The effect of cuff occlusion on the pulse wave transit time from the heart to the cuff

Background: Pulse wave transit time (PWTT) is widely used to characterize the dynamic properties of the arteries. PWTT is most often calculated as the time interval from the R peak in the electrocardiogram (start of the pulse wave) to the rise in the finger photoplethysmogram (arrival of the pulse wave). This is the PWTTHF. The aim of this study was to analyse the effect of cuff occlusion on PWTT, and using this information to improve the reliability of cuff-based indirect blood pressure (BP) measurement.Methods: PWTT was measured with a home health monitoring device that inflates and deflates the cuff slowly (6 mmHg/s). The change in the arterial wall rigidity caused by cuff occlusion is different in the parts of the arterial section proximal and distal to the cuff. Accordingly, PWTT was divided into two parts: PWTT from the heart to the cuff (PWTTHC) and PWTT from the cuff to the fingertip (PWTTCF). Seven patients with various cardiovascular diseases (55–66 years old), seven healthy senior subjects (55–65 years old) and seven healthy young subjects (22–26 years old) were included in the research.Results: Changes in PWTT characterise appropriately the effect of cuff occlusion on BP measurement.

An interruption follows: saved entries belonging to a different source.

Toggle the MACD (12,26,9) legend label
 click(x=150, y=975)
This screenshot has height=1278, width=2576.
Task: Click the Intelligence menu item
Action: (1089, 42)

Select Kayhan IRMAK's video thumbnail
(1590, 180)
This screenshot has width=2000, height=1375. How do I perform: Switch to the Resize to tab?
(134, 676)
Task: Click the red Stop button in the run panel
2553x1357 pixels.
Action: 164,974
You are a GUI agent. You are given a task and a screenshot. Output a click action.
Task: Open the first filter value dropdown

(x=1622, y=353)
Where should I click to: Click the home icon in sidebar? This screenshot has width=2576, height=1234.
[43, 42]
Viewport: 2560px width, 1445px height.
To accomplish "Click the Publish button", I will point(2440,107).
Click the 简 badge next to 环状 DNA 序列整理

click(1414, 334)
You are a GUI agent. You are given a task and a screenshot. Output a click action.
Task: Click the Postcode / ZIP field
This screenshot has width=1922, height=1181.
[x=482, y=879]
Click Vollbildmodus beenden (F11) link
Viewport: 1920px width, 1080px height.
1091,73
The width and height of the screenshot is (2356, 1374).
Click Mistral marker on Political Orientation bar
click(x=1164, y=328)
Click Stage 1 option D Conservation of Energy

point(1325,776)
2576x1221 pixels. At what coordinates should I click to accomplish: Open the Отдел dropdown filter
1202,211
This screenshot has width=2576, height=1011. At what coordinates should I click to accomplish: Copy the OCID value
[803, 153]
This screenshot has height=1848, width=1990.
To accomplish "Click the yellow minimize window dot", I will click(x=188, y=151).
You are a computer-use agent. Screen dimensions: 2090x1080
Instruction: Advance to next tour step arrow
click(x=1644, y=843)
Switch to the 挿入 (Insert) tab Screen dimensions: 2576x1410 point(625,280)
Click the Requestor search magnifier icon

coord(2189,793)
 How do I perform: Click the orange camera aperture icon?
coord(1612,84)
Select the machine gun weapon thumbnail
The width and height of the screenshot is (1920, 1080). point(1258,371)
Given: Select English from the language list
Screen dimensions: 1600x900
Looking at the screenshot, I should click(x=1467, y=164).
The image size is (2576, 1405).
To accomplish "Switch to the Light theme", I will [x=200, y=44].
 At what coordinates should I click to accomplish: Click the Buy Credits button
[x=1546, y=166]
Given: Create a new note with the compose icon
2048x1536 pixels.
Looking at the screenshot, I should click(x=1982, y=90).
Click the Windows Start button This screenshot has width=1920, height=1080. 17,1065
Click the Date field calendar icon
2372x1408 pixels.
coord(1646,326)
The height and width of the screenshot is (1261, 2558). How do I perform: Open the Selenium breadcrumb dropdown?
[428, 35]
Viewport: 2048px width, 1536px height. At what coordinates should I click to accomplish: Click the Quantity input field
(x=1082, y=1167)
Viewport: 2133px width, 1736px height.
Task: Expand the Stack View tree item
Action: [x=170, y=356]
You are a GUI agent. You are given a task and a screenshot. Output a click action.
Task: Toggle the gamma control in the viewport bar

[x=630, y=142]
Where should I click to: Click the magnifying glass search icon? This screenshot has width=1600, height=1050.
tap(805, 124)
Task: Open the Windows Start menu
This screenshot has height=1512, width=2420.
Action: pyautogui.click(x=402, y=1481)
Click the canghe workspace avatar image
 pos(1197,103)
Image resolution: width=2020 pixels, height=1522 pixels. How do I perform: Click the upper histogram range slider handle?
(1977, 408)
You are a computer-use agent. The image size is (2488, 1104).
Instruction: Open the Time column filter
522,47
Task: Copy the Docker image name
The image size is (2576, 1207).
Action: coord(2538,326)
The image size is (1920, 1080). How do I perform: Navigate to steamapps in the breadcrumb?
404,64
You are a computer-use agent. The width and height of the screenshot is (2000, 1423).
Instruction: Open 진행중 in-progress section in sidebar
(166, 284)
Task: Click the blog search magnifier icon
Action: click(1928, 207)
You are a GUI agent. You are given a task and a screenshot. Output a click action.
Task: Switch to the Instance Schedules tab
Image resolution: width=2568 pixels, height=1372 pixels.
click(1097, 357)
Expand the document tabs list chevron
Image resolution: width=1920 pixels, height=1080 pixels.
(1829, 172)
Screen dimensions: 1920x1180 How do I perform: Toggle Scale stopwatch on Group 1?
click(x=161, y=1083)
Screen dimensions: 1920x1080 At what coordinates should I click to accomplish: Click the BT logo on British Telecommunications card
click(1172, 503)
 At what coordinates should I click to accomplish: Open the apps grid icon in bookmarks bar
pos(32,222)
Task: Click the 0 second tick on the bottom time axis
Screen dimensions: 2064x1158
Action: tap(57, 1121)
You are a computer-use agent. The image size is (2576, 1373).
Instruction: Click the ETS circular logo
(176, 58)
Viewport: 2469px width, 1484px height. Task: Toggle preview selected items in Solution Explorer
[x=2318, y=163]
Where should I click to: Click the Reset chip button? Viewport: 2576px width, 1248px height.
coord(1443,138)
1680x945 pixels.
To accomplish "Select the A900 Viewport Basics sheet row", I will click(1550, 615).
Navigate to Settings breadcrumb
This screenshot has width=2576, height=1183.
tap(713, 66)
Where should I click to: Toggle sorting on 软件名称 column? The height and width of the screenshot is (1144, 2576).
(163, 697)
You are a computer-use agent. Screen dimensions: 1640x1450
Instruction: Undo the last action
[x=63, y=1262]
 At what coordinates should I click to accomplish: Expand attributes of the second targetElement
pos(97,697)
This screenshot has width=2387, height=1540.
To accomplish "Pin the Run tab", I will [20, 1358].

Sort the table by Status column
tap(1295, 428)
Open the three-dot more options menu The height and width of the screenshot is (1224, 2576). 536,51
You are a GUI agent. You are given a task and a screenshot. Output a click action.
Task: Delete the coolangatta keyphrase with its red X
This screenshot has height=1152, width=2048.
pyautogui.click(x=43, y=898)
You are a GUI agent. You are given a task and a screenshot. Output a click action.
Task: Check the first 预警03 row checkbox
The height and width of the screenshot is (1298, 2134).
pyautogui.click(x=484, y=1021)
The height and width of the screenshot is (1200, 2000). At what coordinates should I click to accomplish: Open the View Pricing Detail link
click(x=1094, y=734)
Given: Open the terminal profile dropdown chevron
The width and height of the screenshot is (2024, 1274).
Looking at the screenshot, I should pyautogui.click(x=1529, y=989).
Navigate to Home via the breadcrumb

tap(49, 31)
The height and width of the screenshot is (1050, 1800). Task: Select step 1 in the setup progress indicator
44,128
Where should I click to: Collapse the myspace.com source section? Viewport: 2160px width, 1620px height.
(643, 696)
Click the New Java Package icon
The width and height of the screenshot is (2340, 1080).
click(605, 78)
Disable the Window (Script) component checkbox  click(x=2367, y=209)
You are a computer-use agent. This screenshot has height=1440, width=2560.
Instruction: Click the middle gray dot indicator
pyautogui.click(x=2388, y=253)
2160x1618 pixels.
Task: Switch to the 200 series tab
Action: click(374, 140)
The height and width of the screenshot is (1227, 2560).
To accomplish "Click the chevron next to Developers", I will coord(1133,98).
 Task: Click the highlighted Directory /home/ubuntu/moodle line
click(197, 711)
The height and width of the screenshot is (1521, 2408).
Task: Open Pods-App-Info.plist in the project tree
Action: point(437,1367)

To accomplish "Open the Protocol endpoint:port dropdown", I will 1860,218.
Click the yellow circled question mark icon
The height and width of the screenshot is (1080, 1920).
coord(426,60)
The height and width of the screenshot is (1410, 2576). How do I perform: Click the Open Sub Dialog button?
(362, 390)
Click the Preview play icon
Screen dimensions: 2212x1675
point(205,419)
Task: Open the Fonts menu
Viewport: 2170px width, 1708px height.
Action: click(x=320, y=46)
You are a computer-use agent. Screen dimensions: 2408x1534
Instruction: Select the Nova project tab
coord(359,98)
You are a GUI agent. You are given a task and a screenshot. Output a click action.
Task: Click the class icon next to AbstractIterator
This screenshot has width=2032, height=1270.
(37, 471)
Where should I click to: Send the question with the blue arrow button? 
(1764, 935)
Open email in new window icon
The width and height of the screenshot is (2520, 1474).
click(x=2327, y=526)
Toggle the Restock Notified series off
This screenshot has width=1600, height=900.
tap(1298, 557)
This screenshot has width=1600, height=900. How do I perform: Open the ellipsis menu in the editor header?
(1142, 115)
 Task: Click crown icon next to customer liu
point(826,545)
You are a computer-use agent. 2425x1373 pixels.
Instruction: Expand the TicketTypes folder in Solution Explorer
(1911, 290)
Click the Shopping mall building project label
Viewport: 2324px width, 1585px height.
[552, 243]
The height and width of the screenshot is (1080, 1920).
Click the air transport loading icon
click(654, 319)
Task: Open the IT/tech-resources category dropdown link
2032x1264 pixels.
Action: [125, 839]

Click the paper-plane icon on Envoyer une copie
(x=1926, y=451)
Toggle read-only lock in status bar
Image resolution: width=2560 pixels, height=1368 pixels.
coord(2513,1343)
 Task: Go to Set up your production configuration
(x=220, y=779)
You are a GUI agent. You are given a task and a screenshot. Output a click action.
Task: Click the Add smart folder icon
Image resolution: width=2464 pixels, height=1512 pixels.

Cuff occlusion affected PWTTHC and PWTTCF differently; it increased the former and decreased the latter. Increased PWTTHC reflects a less rigid arterial wall, resulting in an underestimation of BP. The changes in PWTT values are person-specific and not group-specific (patient, healthy senior, and healthy youth).Conclusion: Occlusion with the cuff is an excitation to the cardiovascular system, causing a temporary change in the dynamic properties of the arteries from the heart to the cuff. The change influences the result of indirect BP measurement. Arterial rigidity in the part proximal to the cuff can be characterized by PWTTHC, which provides different information about the arteries than the widely used PWTTHF.